───── Excerpt to read
# Peak Rider 2 - Advanced Dynamics Processor. Like 5 plugins in one! (VST, AU, AAX, PC RTAS)



## Andrew Aversa (Apr 12, 2017)

*PEAK RIDER 2 - NOW AVAILABLE!*

Impact Soundworks has released *Peak Rider 2*, a super versatile tool for mixing, production, and sound design that builds on the incredibly unique design of the original Peak Rider plugin!

This is really like having 5 (or more) processors in one, capable of everything from multiband transient design to gating, de-essing, vocal riding, gain-compensating EQ and much more.







Overview

Going far beyond basic compression and limiting, *Peak Rider 2* is an all-in-one dynamics processor that can totally reshape both the dynamics and frequency curve of any audio content. At its core, the plugin takes a *sidechain signal* - which can be a copy of the main signal, an external input, OR an internally generated tone - and creates a peak envelope, which can then be matched, added, subtracted, and otherwise manipulated for all kinds of interesting and useful effects.






EQ Mode - New in Version 2

*EQ Mode* is a surgical parametric EQ with up to 12 bands / 6 band modes (bell, lo-cut, etc) ideal for precision frequency shaping. But what truly makes this mode special is that the *MIX* knob acts as a gain compensator for your EQ changes. At 100% mix, even the steepest cuts and boosts will be matched to the dynamics of the original signal, keeping the overall volume the same!






Internal Sidechain Synth - New in Version 2

In V1, Peak Rider could use an external sidechain to control the main input, OR it could simply process the main input based on its own peaks. In PR2, we've added an *internal sidechain generator* - a pure sine tone or pink noise spectrum - both of which can be mixed and equalized to taste. These tools allow you to set a *precise volume level and frequency curve* used to match or process your main signal.

For example, if you need to tame an unruly vocal part, simple generate a sine tone at the desired volume level and, with *EXACT* mode, the vocal will adjust to match that consistent volume level. The range of this processing can be adjusted with the Range and Mix knobs, and the envelope response adjusted as well.

Full Manual

There is so much more to *Peak Rider 2* - too much to write in just one post! - and if you want to get into all the technical details, we have an exhaustive manual covering all the features and functions.

Download the manual here.

*6 Useful Applications*



*Plugin Tutorial*



Key Features
* Lightweight, super versatile dynamics and frequency processor
* 5 processing modes: exact, noboost, duck, expand, EQ
* Wide and multiband processing
* Internal tone generation (sine, pink noise)
* Adjustable sidechain EQ with 6 to 24db/oct slope and optional linear phase mode
* Link/Split stereo processing
* L/R or M/S stereo detection
* Three envelope detection modes: peak, RMS, smooth (look-ahead)
──────────
───── Source data
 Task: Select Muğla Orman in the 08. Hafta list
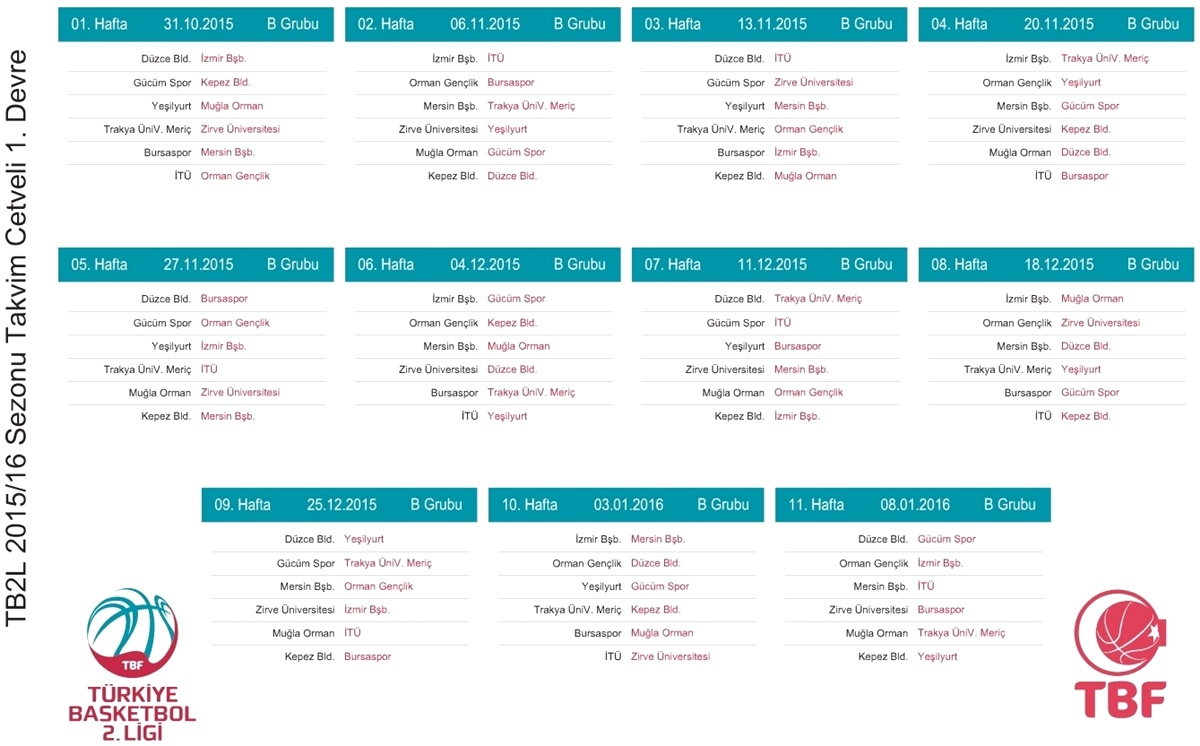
──────────
#### [Given exercise 1]
Answer these questions using the Peak Rider 2 announcement:
(a) What is the maximum number of bands in EQ Mode?
(b) What two signals can the internal sidechain generator produce?
(c) What are the three envelope detection modes?
#### [Given exercise 2]
Translate this sentence from the Peak Rider 2 announcement into Spanish: "At 100% mix, even the steepest cuts and boosts will be matched to the dynamics of the original signal, keeping the overall volume the same!"
#### [Given exercise 3]
List every processing mode named in the Peak Rider 2 announcement.
The listing is separate material unrelated to the Peak Rider 2 announcement.

#### [Answer 1]
(a) 12 bands.
(b) A pure sine tone or pink noise.
(c) Peak, RMS, and smooth (look-ahead).

#### [Answer 2]
¡Con la mezcla al 100 %, incluso los cortes y realces más pronunciados se ajustarán a la dinámica de la señal original, manteniendo igual el volumen general!

#### [Answer 3]
Exact, noboost, duck, expand, EQ